To​: perlbug@​perl.org
Reply-To​: ph10@​cam.ac.uk
Subject​: (*COMMIT) behaviour when inside a repeated group
From​: ph10@​cam.ac.uk
Cc​: builduser
Message-Id​: <5.30.0_5771_1562058560@​quercite>

This is a bug report for perl from ph10@​cam.ac.uk,
generated with the help of perlbug 1.41 running under perl 5.30.0.
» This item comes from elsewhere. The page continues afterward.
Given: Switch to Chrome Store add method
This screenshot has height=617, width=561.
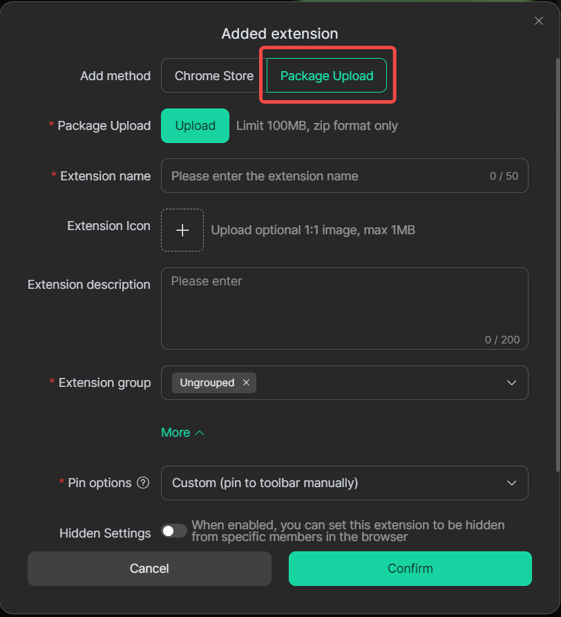Looking at the screenshot, I should pos(213,76).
-----------------------------------------------------------------
[Please describe your issue here]

Please see the following example​:

$ perl -e 'if (abcd =~ /\A(?​:.(*COMMIT))*c/) { print "yes >$&<\n"; } else { print "no \n"; }'
yes >abc<

Why does that pattern match? The repeated group should swallow all of "abcd",
then fail to match "c" and so backtrack onto (*COMMIT), which should fail the
whole match, shouldn't it?

Well I have to admit its a bit murky, but I think the match should
succeed. (*COMMIT) relates to how perl moves the start point on
failure. This is an anchored match, so it effectively has a (*COMMIT)
at the very start anyway, and the match does not fail at the given
start point, it succeeds. I think you are confusing atomic matches and
(*COMMIT). Change that to /\A(?​:.(*COMMIT))*+c/ and it behaves as you
say.

From the docs​:
  It's a zero-width pattern similar to "(*SKIP)", except that when
  backtracked into on failure it causes the match to fail outright.
  No further attempts to find a valid match by advancing the start
  pointer will occur again.

In this case technically we never backtracked into the COMMIT, and we
certainly did not attempt to advance the start pointer. So I don't
think the commit should have fired. But I admit the other
interpretation is not unreasonable. We have never really specified how
quantifiers and verbs should interact, and I could go along with an
interpretation that says we are doing it wrong. Might need Larry to
rule on it tho, this was copied from Perl6.

Yves

@p5pRT
Copy link
Author

p5pRT commented Jul 2, 2019

The RT System itself - Status changed from 'new' to 'open'

@p5pRT
Copy link
Author

p5pRT commented Jul 2, 2019

From ph10@hermes.cam.ac.uk

On Tue, 2 Jul 2019, yves orton via RT wrote​:

Well I have to admit its a bit murky, but I think the match should
succeed. (*COMMIT) relates to how perl moves the start point on
failure. This is an anchored match, so it effectively has a (*COMMIT)
at the very start anyway, and the match does not fail at the given
start point, it succeeds.

Hmm. I can now see that there is an alternative interpretation of
(*COMMIT), which is "If (*COMMIT) is passed during a match attempt,
carry on as normal, but if the overall match fails, do not advance the
start pointer." However, under that interpretation, this match should
succeed​:

$ perl -e 'if (abcd =~ /.*(*COMMIT)c/) { print "yes >$&<\n"; } else { print "no \n"; }'
no

Incidentally, the \A at the start of my previous example is not
relevant. Leaving it out makes no difference. So the question is why are
these two different?

/.*(*COMMIT)c/ does not match "abcd"
/(?​:.(*COMMIT))*c/ does match "abcd" (matches "abc")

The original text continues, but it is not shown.